Please reproduce all of the data exactly as it appears, but skip the pictures.

####

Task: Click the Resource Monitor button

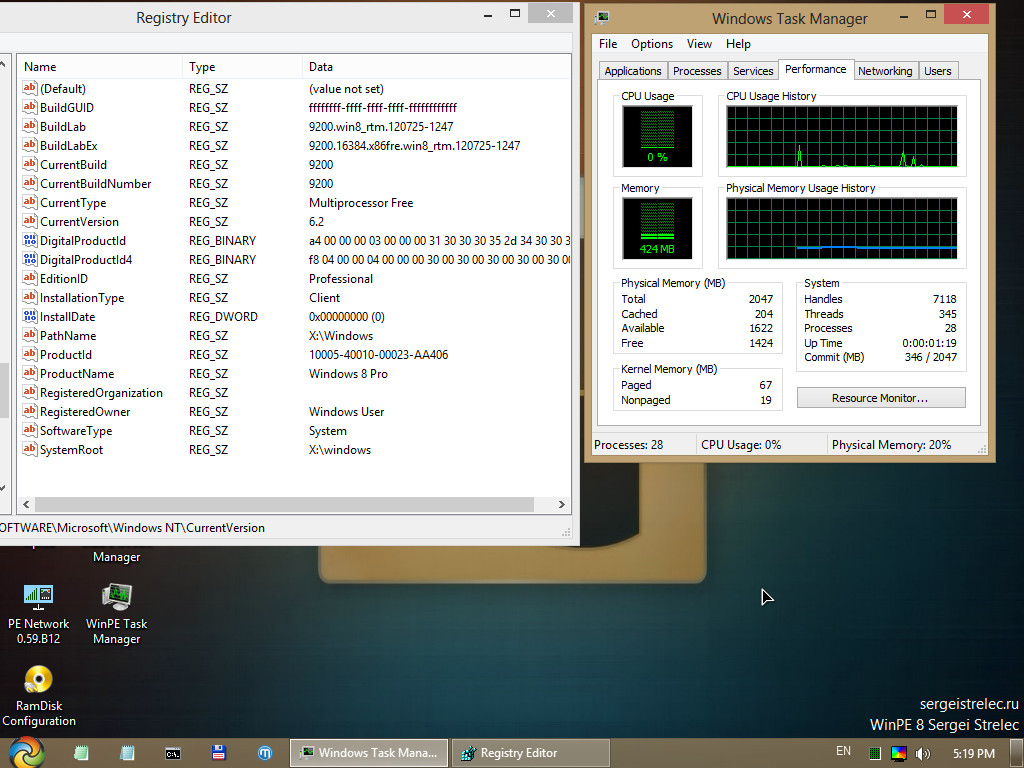Action: pyautogui.click(x=880, y=397)
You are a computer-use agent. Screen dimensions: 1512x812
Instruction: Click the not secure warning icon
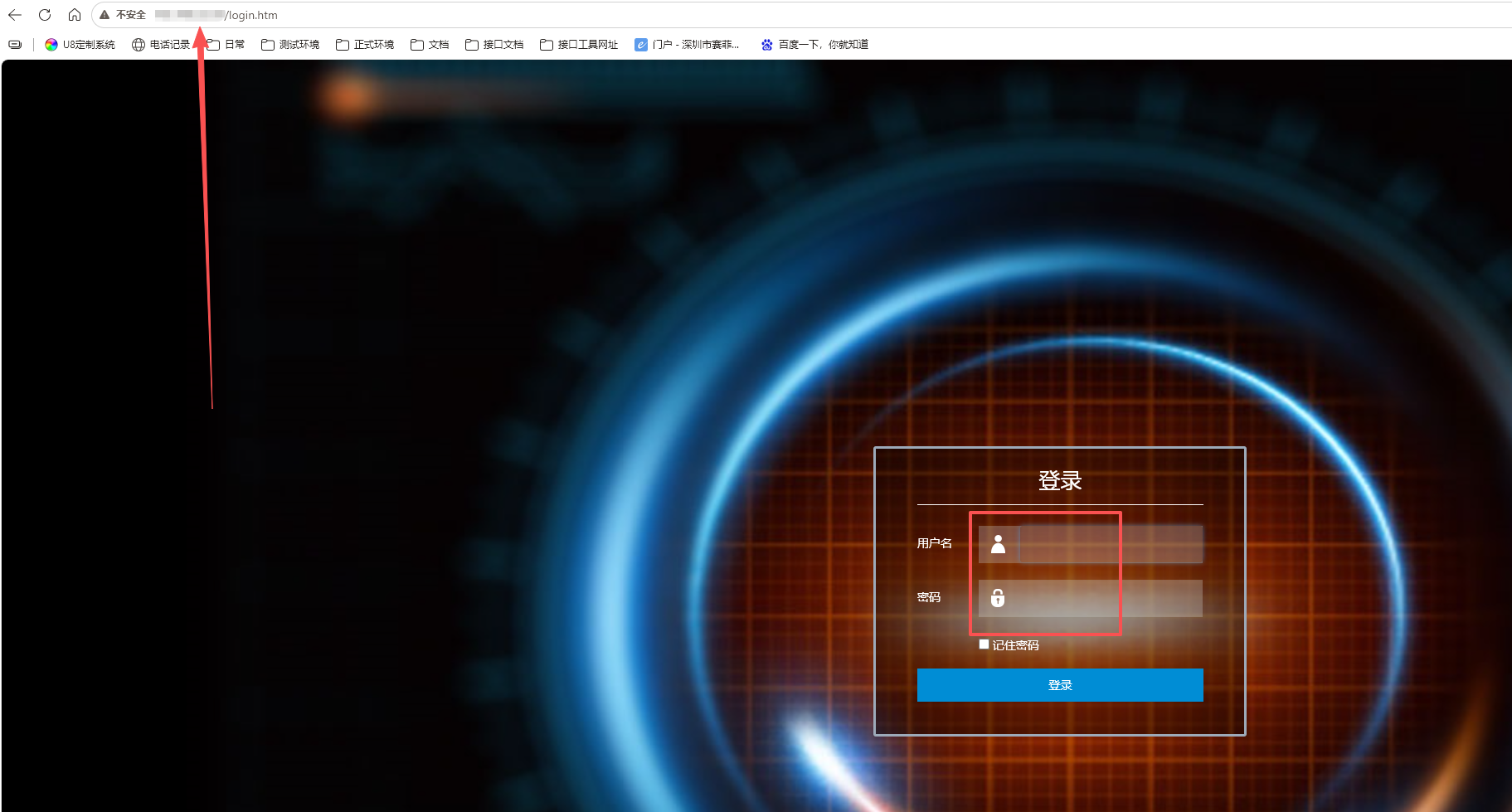[105, 15]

####

# Answer space:
Task: Click the Resource Monitor button

Action: pyautogui.click(x=880, y=397)
You are a computer-use agent. Screen dimensions: 1512x812
Instruction: Click the not secure warning icon
[105, 15]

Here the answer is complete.